Focus: "How to optimize?" and "How to architect?"

At the senior level, variables and data types are no longer about syntax — they are about architecture decisions, memory efficiency, performance profiling, and advanced type system design. You need to understand how Python's object model impacts performance at scale, how to design type hierarchies for large codebases, and how to profile and optimize memory usage.

Core Concepts¶

Concept 1: Python's Object Model at Scale¶

Every Python object carries overhead: ob_refcnt (8 bytes), ob_type (8 bytes), plus type-specific data. For millions of objects, this matters enormously.

import sys

# Size of basic types
print(f"int(0):        {sys.getsizeof(0)} bytes")        # 28
print(f"int(2**30):    {sys.getsizeof(2**30)} bytes")     # 32
print(f"int(2**60):    {sys.getsizeof(2**60)} bytes")     # 36
print(f"float(0.0):    {sys.getsizeof(0.0)} bytes")       # 24
print(f"str(''):       {sys.getsizeof('')} bytes")         # 49
print(f"str('hello'):  {sys.getsizeof('hello')} bytes")   # 54
print(f"bool(True):    {sys.getsizeof(True)} bytes")      # 28
print(f"None:          {sys.getsizeof(None)} bytes")      # 16
print(f"list([]):      {sys.getsizeof([])} bytes")        # 56
print(f"dict({{}}):      {sys.getsizeof({})} bytes")      # 64
print(f"tuple(()):     {sys.getsizeof(())} bytes")        # 40

Concept 2: Memory Layout Strategies¶

When storing millions of records, the choice between dict, dataclass, NamedTuple, __slots__, and arrays has massive memory implications.

import sys
from dataclasses import dataclass
from typing import NamedTuple


class PointDict:
    def __init__(self, x: float, y: float):
        self.x = x
        self.y = y


@dataclass
class PointDataclass:
    x: float
    y: float


@dataclass
class PointSlots:
    __slots__ = ("x", "y")
    x: float
    y: float


class PointNamedTuple(NamedTuple):
    x: float
    y: float


def measure_memory(cls, label: str, n: int = 100_000) -> None:
    """Measure total memory for n instances."""
    import tracemalloc
    tracemalloc.start()
    objects = [cls(1.0, 2.0) for _ in range(n)]
    current, peak = tracemalloc.get_traced_memory()
    tracemalloc.stop()
    print(f"{label:20s}: {current / 1024 / 1024:.2f} MB for {n:,} instances")
    del objects


if __name__ == "__main__":
    measure_memory(PointDict, "Regular class")
    measure_memory(PointDataclass, "Dataclass")
    measure_memory(PointSlots, "Slots dataclass")
    measure_memory(PointNamedTuple, "NamedTuple")

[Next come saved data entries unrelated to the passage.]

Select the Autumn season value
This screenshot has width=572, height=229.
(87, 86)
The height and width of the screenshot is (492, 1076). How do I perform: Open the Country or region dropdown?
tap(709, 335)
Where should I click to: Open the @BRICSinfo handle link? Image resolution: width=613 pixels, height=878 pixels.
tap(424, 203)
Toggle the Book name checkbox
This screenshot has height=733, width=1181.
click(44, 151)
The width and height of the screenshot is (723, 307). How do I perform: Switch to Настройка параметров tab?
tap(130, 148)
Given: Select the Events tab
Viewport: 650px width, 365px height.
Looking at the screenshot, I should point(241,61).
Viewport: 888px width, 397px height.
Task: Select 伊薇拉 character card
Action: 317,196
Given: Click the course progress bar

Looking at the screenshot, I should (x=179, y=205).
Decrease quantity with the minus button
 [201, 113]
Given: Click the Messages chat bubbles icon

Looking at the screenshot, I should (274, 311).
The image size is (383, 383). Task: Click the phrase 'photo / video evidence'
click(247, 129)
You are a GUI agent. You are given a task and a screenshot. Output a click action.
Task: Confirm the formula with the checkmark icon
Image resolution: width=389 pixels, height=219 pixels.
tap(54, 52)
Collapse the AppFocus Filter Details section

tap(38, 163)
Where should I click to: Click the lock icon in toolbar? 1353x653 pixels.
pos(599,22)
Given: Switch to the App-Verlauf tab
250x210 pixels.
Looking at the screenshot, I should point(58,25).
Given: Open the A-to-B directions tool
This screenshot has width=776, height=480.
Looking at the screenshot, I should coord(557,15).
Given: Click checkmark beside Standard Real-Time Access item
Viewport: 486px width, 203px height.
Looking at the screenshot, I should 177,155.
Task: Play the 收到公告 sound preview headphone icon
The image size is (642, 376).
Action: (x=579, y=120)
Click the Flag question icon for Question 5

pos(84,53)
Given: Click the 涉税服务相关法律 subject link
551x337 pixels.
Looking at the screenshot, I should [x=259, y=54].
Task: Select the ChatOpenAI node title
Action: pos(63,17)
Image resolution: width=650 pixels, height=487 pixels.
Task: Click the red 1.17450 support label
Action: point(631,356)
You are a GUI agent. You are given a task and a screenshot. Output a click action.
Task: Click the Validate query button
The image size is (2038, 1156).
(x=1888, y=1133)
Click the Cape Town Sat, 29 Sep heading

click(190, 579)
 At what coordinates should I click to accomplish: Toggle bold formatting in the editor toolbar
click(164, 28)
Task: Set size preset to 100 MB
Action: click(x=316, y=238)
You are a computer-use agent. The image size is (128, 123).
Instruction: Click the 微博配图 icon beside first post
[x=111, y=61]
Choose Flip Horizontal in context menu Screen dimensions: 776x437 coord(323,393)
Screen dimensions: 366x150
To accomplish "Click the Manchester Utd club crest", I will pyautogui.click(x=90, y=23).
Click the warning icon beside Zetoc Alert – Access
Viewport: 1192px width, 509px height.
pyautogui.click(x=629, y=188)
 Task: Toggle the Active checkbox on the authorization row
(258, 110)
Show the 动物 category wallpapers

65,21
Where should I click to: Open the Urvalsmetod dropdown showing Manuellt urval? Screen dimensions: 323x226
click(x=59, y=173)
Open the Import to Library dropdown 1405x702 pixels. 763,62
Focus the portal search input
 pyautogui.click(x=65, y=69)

Concept 3: Descriptor Protocol and Type Enforcement¶

Descriptors are the mechanism behind property, classmethod, staticmethod, and __slots__. Use them for custom type validation at attribute level.

from typing import Any


class TypedField:
    """Descriptor that enforces type at assignment time."""

    def __init__(self, name: str, expected_type: type) -> None:
        self.name = name
        self.expected_type = expected_type
        self.storage_name = f"_typed_{name}"

    def __set_name__(self, owner: type, name: str) -> None:
        self.name = name
        self.storage_name = f"_typed_{name}"

    def __get__(self, obj: Any, objtype: type | None = None) -> Any:
        if obj is None:
            return self
        return getattr(obj, self.storage_name, None)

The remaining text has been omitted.